▸ **What to do**: Please copy the rows from the line containing "Viewport: 331px width, 186px" up to and including the line containing "pyautogui.click(x=346, y=37)", and leave the pictures out of your copy.

--- Begin Information provided ---

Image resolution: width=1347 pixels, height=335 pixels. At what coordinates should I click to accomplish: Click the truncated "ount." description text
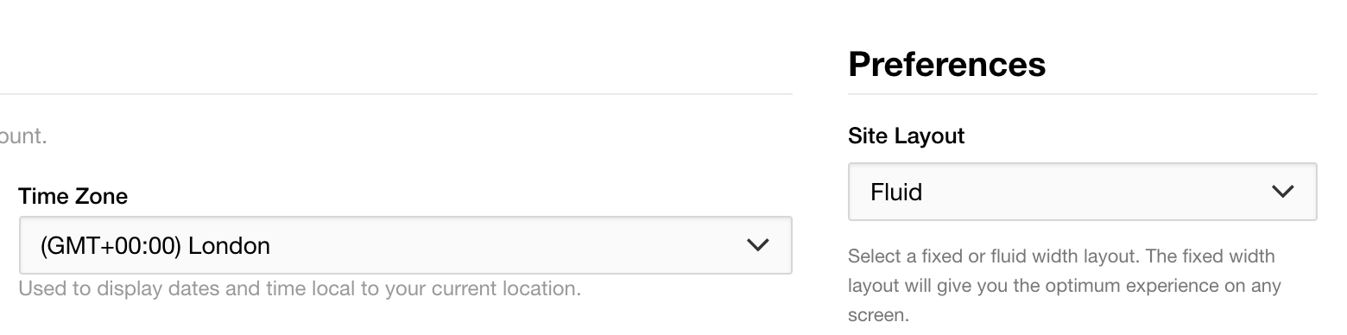23,136
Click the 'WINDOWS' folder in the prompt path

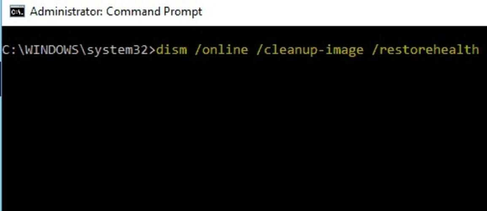tap(51, 50)
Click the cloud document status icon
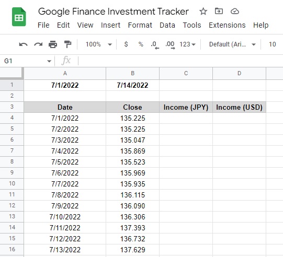 235,11
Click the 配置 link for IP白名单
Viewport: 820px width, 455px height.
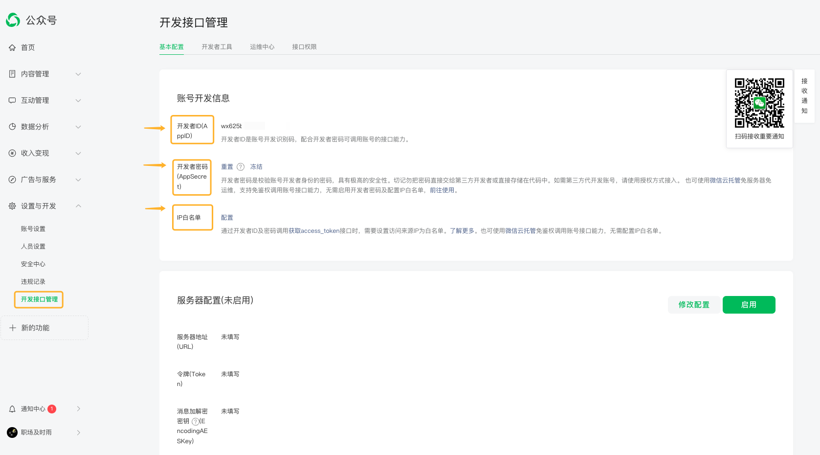[227, 218]
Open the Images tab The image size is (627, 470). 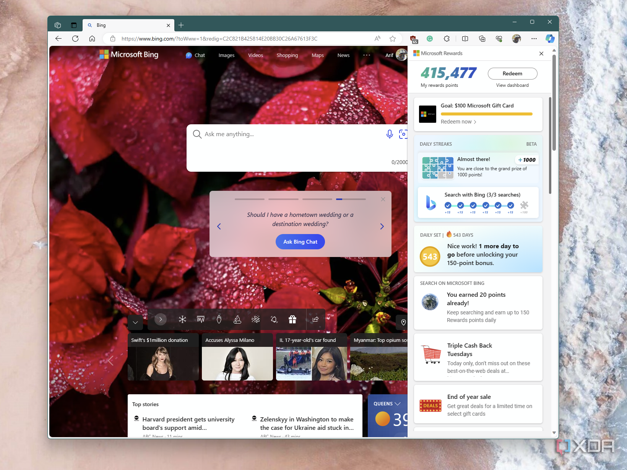[226, 55]
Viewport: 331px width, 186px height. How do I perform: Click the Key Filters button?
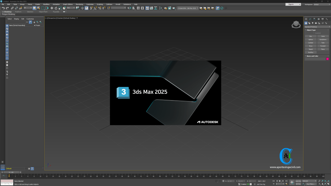coord(311,184)
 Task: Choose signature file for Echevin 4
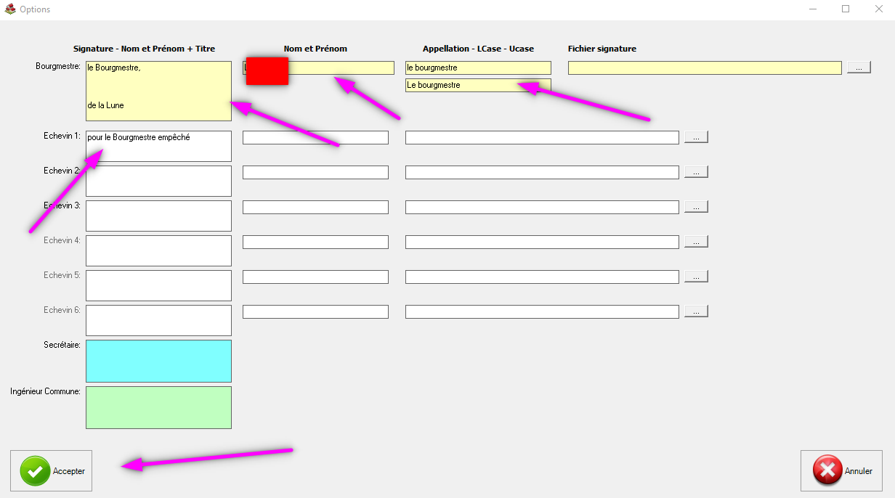coord(695,242)
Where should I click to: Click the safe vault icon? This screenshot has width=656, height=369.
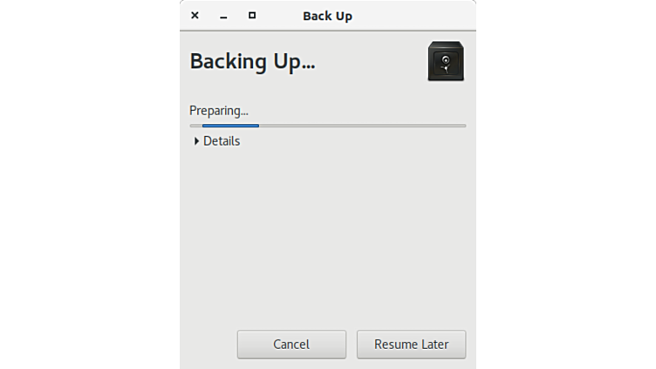(x=445, y=62)
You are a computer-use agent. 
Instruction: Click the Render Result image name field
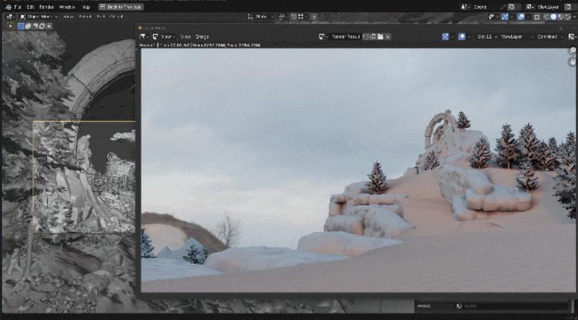pyautogui.click(x=346, y=37)
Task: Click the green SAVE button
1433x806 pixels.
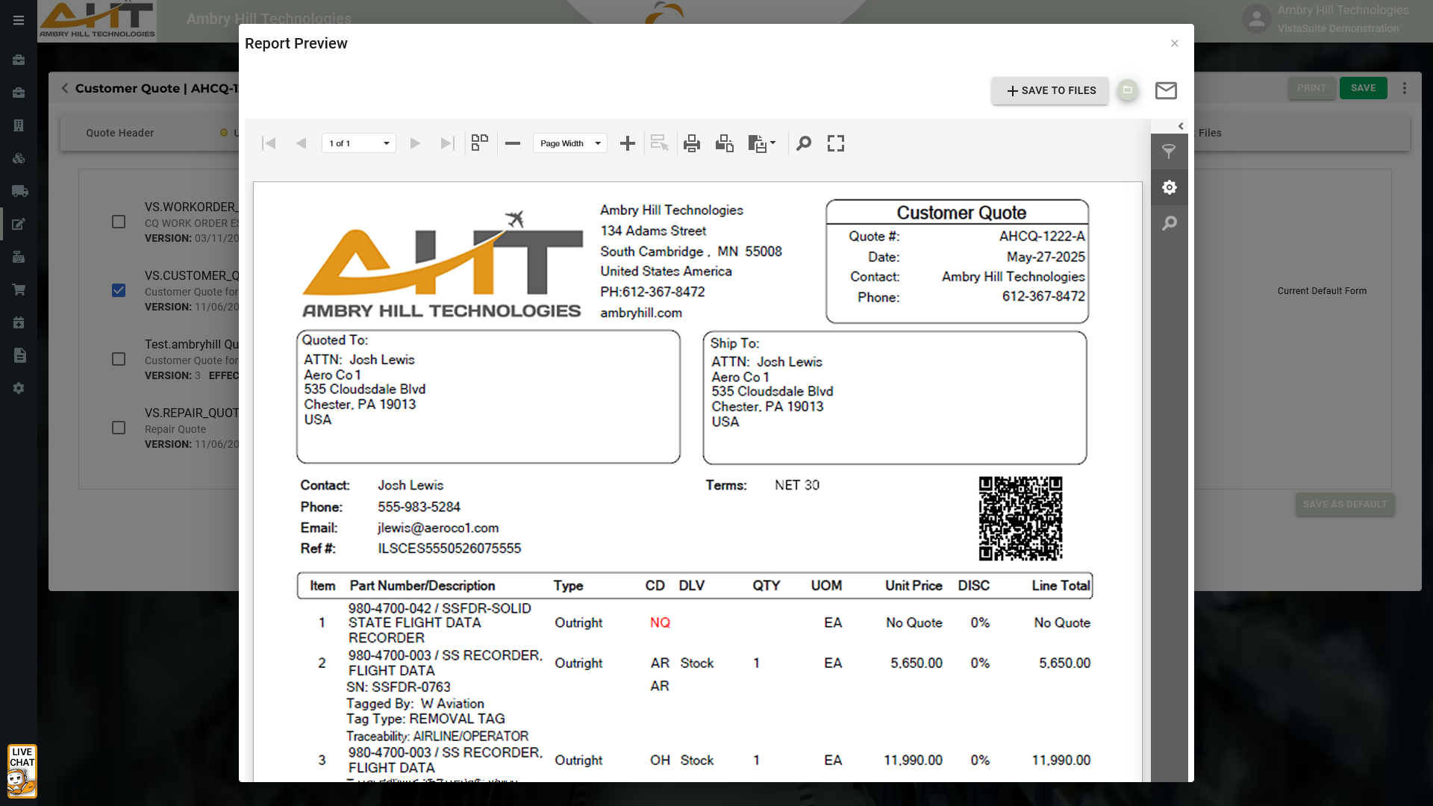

--- End Information provided ---

▸ **Result for this task**:
Viewport: 331px width, 186px height. How do I perform: Click the Key Filters button?
coord(311,184)
 Task: Choose signature file for Echevin 4
coord(695,242)
Where should I click to: Click the safe vault icon? This screenshot has width=656, height=369.
(x=445, y=62)
You are a computer-use agent. 
Instruction: Click the Render Result image name field
pyautogui.click(x=346, y=37)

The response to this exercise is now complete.